Under the political pressures backed by the human horror of all nations, the nuclear disarmament act of the U.N. had given to the U.N. the power of inspection of any country or any manufacturing complex anywhere in the world; inspection privileges that overrode national boundaries and considerations of national integrity, and a police force to back this up—a police force comprised of men from every nation, the U.N. Security Corps.

The United Nations, from a weak but hopeful beginning, had now stepped forth in its own right as an effective world government. There was no political unity at a lower echelon amongst the states or sub-governments of the world. To each its own problems. To each its own ideologies. To each, help according to its needs from the various bureaus of the U.N. And from each the necessary taxes for the support of the world organization.

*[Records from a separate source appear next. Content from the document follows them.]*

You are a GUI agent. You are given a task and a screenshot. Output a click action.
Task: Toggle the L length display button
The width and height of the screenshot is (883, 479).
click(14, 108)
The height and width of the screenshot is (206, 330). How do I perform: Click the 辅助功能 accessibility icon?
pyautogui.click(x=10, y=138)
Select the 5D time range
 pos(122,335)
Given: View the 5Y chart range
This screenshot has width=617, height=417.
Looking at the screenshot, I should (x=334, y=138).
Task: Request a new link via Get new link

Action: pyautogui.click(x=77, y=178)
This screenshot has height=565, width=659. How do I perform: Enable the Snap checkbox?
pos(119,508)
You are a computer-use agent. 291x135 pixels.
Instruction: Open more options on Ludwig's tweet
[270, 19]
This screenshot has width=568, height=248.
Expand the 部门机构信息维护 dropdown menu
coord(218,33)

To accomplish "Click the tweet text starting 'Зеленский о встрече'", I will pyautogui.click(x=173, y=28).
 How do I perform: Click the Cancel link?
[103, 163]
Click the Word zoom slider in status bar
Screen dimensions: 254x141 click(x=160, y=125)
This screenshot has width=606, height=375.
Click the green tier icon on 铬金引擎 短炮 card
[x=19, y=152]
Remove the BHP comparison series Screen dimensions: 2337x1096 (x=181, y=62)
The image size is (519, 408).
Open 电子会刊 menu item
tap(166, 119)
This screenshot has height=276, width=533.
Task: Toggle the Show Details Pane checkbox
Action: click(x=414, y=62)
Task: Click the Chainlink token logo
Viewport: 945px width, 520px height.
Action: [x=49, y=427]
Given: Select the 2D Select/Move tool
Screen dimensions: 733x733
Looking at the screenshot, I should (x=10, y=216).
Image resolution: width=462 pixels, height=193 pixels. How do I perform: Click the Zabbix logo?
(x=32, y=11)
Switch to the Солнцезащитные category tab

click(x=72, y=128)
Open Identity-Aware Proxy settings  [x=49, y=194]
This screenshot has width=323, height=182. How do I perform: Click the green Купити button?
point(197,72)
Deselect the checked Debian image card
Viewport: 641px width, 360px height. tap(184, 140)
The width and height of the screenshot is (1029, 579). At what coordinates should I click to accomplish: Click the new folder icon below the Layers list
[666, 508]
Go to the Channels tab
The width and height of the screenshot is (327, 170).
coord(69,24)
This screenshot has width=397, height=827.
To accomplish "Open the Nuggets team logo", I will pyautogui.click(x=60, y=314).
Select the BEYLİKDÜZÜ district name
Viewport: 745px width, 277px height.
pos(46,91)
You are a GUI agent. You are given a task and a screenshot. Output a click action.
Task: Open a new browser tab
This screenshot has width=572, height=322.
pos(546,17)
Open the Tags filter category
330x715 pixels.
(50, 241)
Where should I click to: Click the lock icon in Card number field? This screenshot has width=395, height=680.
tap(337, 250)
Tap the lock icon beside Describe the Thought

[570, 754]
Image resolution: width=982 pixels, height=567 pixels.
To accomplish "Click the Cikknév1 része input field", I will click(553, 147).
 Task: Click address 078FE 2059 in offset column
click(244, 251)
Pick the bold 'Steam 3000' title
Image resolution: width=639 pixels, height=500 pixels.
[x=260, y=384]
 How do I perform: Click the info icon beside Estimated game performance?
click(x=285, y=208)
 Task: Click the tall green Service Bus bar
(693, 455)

In Russia the ideology of Marx-Lenin was still present. And in other countries other ideologies were freely supported. But the world could no longer afford an outright conflict of ideologies, and U.N. Security was charged not only with the seeking out and destruction of possible hoards of atomic weapons, but also with the seeking out and muzzling of those who expressed an ideology at all costs, even the cost of the final suicide of war, to their neighbors.

No hard and fast rules could be drawn to distinguish between a casual remark made in another country as to one's preference for one's own country, and an active subversion design to subvert another country to one's own ideology. But nevertheless, the activity of subversion had become an illegal act under the meaning of "security." And individual governments had recalled agents from their neighboring countries—not only agents, but simple tourists as well. For the stigma of having an agent arrested in another country and brought to trial at the U.N. was a stigma that no government felt it could afford.

Over the world settled a pall. The one place outside of one's own country, where one's ideology could be spoken of with impunity, was within the halls of the U.N. Assembly itself, under the aegis of diplomatic immunity. Here the ideologies could rant and rave against each other, seeking a rendering of a final decision in men's age-old arguments; but elsewhere such discussions were verboten, and subject to swift, stiff penalties.

There were some who thought quietly to themselves that perhaps in the reaction to horror they had voted too much power to a small group of men known as Security, but there were others, weary of the insecurity of world power-politics, who felt that Security was a blessing, and would for all time protect all men in the freedom of their own beliefs. The pressures had been great, and the pendulum of political weight had swung far in an opposite direction. In fact, man had achieved that which he would deny—in a reach for freedom, he had made the first turn in the coil that would bind him—in the coil that would bind the mass of the many to the will of the very few.


In school in Moscow, these things touched Bessandra's life only remotely. The concepts, the talk, the propaganda from Radio Moscow, these she heard, but they were not her main interests.

Her main interests were two—one, the fascination which the giant computer at Moscow University held for her; and two, the students around her. People, she had noted, had behavior patterns very similar to the complex computer; not as individual units, though as individual units they could also be as surprisingly obtuse as the literal-minded reaction of the computer; but in statistical numbers they had an even greater tendency to act as the computer did.